Tratar-se-ia, definitivamente,
de uma nova forma de discriminação e autoritarismo.
O respeito devido às minorias
de agnósticos ou de não-crentes não se deve impor de maneira arbitrária que
silencie as convicções de maiorias crentes ou ignore a riqueza das tradições
religiosas.
No fundo, isso fomentaria
mais o ressentimento do que a tolerância e a paz.
256. Ao questionar-se
sobre a incidência pública da religião, é preciso distinguir diferentes modos
de a viver.
Tanto os intelectuais como
os jornalistas caem, frequentemente, em generalizações grosseiras e pouco
académicas, quando falam dos defeitos das religiões e, muitas vezes, não são
capazes de distinguir que nem todos os crentes – nem todos os líderes
religiosos – são iguais.
Alguns políticos
aproveitam esta confusão para justificar acções discriminatórias.
Outras vezes, desprezam-se
os escritos que surgiram no âmbito duma convicção crente, esquecendo que os textos
religiosos clássicos podem oferecer um significado para todas as épocas,
possuem uma força motivadora que abre sempre novos horizontes, estimula o pensamento,
engrandece a mente e a sensibilidade.
São desprezados pela
miopia dos racionalismos.
Será razoável e inteligente
relegá-los para a obscuridade, só porque nasceram no contexto duma crença
religiosa?
Contêm princípios profundamente
humanistas que possuem um valor racional, apesar de estarem permeados de
símbolos e doutrinas religiosos.
257. Como crentes,
sentimo-nos próximo também de todos aqueles que, não se reconhecendo parte de
qualquer tradição religiosa, buscam sinceramente a verdade, a bondade e a
beleza, que, para nós, têm a sua máxima expressão e a sua fonte em Deus.
Sentimo-los como preciosos aliados no compromisso pela defesa da dignidade
humana, na construção duma convivência pacífica entre os povos e na guarda da
criação.
Um espaço peculiar é o dos
chamados novos Areópagos, como o «Átrio dos Gentios», onde «crentes e
não-crentes podem dialogar sobre os temas fundamentais da ética, da arte e da
ciência, e sobre a busca da transcendência».[x]
Também este é um caminho
de paz para o nosso mundo ferido.
258. A partir de alguns
temas sociais, importantes para o futuro da humanidade, procurei explicitar uma
vez mais a incontornável dimensão social do anúncio do Evangelho, para
encorajar todos os cristãos a manifestá-la sempre nas suas palavras, atitudes e
acções.
CAPÍTULO
V EVANGELIZADORES COM ESPÍRITO
259. Evangelizadores com
espírito quer dizer evangelizadores que se abrem sem medo à acção do Espírito
Santo.
No Pentecostes, o Espírito
faz os Apóstolos saírem de si mesmos e transforma- -os em anunciadores das
maravilhas de Deus, que cada um começa a entender na própria língua.
Além disso, o Espírito
Santo infunde a força para anunciar a novidade do Evangelho com ousadia (parrésia),
em voz alta e em todo o tempo e lugar, mesmo contracorrente.
Invoquemo-Lo hoje, bem
apoiados na oração, sem a qual toda a acção corre o risco de ficar vã e o anúncio,
no fim de contas, carece de alma.
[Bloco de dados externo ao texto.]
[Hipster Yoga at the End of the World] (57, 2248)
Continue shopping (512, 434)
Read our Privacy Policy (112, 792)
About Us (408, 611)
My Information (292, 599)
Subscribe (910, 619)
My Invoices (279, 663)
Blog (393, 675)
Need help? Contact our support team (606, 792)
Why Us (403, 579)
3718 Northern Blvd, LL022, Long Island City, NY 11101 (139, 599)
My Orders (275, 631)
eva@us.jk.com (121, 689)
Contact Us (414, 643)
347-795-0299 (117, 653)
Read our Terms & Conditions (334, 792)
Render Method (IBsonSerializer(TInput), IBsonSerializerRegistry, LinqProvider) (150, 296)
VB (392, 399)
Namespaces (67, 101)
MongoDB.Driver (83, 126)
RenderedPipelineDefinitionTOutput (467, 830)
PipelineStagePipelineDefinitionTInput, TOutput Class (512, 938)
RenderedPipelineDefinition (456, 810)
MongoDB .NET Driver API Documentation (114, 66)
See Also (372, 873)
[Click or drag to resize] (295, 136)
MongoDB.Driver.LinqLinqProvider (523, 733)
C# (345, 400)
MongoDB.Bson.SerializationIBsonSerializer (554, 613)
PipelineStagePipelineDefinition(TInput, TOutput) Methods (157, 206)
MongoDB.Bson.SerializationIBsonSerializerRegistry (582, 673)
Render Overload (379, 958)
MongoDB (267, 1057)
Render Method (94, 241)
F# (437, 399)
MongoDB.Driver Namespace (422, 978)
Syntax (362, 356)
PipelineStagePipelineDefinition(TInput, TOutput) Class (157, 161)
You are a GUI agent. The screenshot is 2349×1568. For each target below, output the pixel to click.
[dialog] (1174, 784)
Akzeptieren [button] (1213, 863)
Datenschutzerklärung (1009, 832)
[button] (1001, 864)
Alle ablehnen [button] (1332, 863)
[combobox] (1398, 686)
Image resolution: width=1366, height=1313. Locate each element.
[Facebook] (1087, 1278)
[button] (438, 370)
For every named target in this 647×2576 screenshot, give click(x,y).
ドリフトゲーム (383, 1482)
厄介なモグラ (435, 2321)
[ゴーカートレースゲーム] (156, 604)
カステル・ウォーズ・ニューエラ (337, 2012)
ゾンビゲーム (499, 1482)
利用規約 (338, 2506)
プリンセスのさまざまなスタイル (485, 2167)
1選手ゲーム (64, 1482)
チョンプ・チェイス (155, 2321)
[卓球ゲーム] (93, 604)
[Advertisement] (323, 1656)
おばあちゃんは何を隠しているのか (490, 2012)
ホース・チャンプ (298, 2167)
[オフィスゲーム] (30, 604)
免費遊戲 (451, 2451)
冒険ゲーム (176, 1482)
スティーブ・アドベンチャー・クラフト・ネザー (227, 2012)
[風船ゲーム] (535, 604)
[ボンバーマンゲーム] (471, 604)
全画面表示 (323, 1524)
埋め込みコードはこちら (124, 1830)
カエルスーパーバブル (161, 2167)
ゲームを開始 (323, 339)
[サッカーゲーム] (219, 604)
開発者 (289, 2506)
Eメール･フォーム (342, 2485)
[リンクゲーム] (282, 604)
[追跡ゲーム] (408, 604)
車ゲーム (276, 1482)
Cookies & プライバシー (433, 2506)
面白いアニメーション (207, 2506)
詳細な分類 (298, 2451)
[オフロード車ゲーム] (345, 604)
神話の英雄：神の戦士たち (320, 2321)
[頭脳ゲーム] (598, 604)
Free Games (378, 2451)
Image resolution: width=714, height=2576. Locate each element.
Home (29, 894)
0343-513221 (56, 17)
Jesus quer evangelizadores que anunciem a Boa
Nova, não só com palavras mas sobretudo com uma vida transfigurada pela
presença de Deus.
260. Neste último
capítulo, não vou oferecer uma síntese da espiritualidade cristã, nem
desenvolverei grandes temas como a oração, a adoração eucarística ou a
celebração da fé, sobre os quais já possuímos preciosos textos do Magistério e
escritos célebres de grandes autores.
Não pretendo substituir
nem superar tanta riqueza.
Limitar-me-ei simplesmente
a propor algumas reflexões acerca do espírito da nova evangelização.
261. Quando se diz de uma
realidade que tem “espírito”, indica-se habitualmente uma moção interior que
impele, motiva, encoraja e dá sentido à acção pessoal e comunitária.
Uma evangelização com espírito
é muito diferente de um conjunto de tarefas vividas como uma obrigação pesada,
que quase não se tolera ou se suporta como algo que contradiz as nossas
próprias inclinações e desejos.
Como gostaria de encontrar
palavras para encorajar uma estação evangelizadora mais ardorosa, alegre,
generosa, ousada, cheia de amor até ao fim e feita de vida contagiante!
Mas sei que nenhuma
motivação será suficiente, se não arde nos corações o fogo do Espírito.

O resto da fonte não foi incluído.